In Šalamun’s works, reality as a factual totality is irrelevant, exogenous to the work of art. All that is important is the instant of the sign, form, style and manner that are connected with comfort and pleasure. The repetition of the ur-cultural model is reality in absentia and nevertheless these images are not the expression of an absent world. In truth, they are traumatic images that are presented by a passive but integral subject. With the concept of trauma, of course, we are thinking of the dreams of reality, that /according to Lacan/ we do not have the power to assimilate or depict; images that, repeated, conjure visions of our Desires. It has to do with the “instant of trauma that reminds us”; it has to do with the idea of another space and the timeless point between perception and consciousness; with the intoxication and enjoyment of beauty. Šalamun’s images are the “curtains” and “veils” discussed in Lacan’s work, the curtain-stain in which the subject recognizes itself, sees itself as a subject. Perhaps the curtain is less appropriate for signifying these images because we always must think of what the painting-curtain hides, that is, of the concealed object, the place of concealment, the reality of secrecy. The veil is a more adequate expression because it speaks from the self and for the self, as self-same /Selbstein/, that is of a real thing or relationship that is sufficient in and of itself. As far as light is concerned, the painter is a master of expression, pursuit, and discovery: light as an object (a fundamental basic “thing”) and as a theme that, in his production, that is his paintings, pursues and approaches, grows near as a certain – unique and fatal – schism of his mission. Everything else, all that remains, is less, is insignificant: everything else: visual approaches and methods are subordinate to these basic themes and tasks, to the mission of the paintings and the art of painting.

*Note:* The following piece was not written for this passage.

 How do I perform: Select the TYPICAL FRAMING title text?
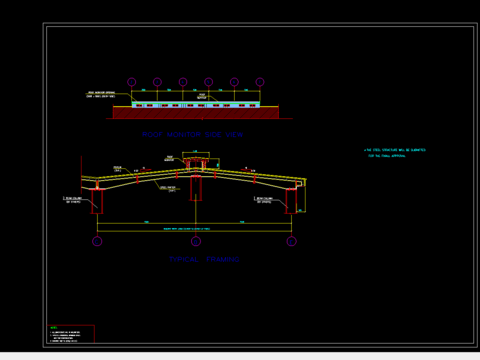pyautogui.click(x=204, y=259)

In Šalamun’s work, we see depiction as a function of the image in relation to the gaze, which makes it possible to speak about so-called “scopic pulsion” wherein it is precisely our gaze that is the object which, to paraphrase Lacan from his Four Concepts of Psychoanalysis, we’ve consciously or unconsciously forgotten and yet it keeps returning as a field of pulsion; as a fluid mechanism that survives each and every splintering and sustains all dividing principles. In keeping with Lacan’s analogy, a painting is a plank, something utterly flat that moves like an amoebae yet always creeps through. It is connected to what a sexual being stands to lose in sex, it is – like an amoebae in relation to sexual beings – something immortal. It survives every division, every dividing intervention; this plank, this organ, characterised by the fact that it doesn’t yet exist and is no less an organ, is libido. Libido as pure life-drive, the drive for immortal life, ceaseless life that needs no organs. A painting is an in-between space – a hymen – a ticket to enter ravines, the obscurity of caves, caverns where the unconscious rules. The painting as hymen then, as protective screen and intermediate wall (of virginity, according to Derrida in Le dissemination), a subtle curtain and a veil that guards the inside of histere.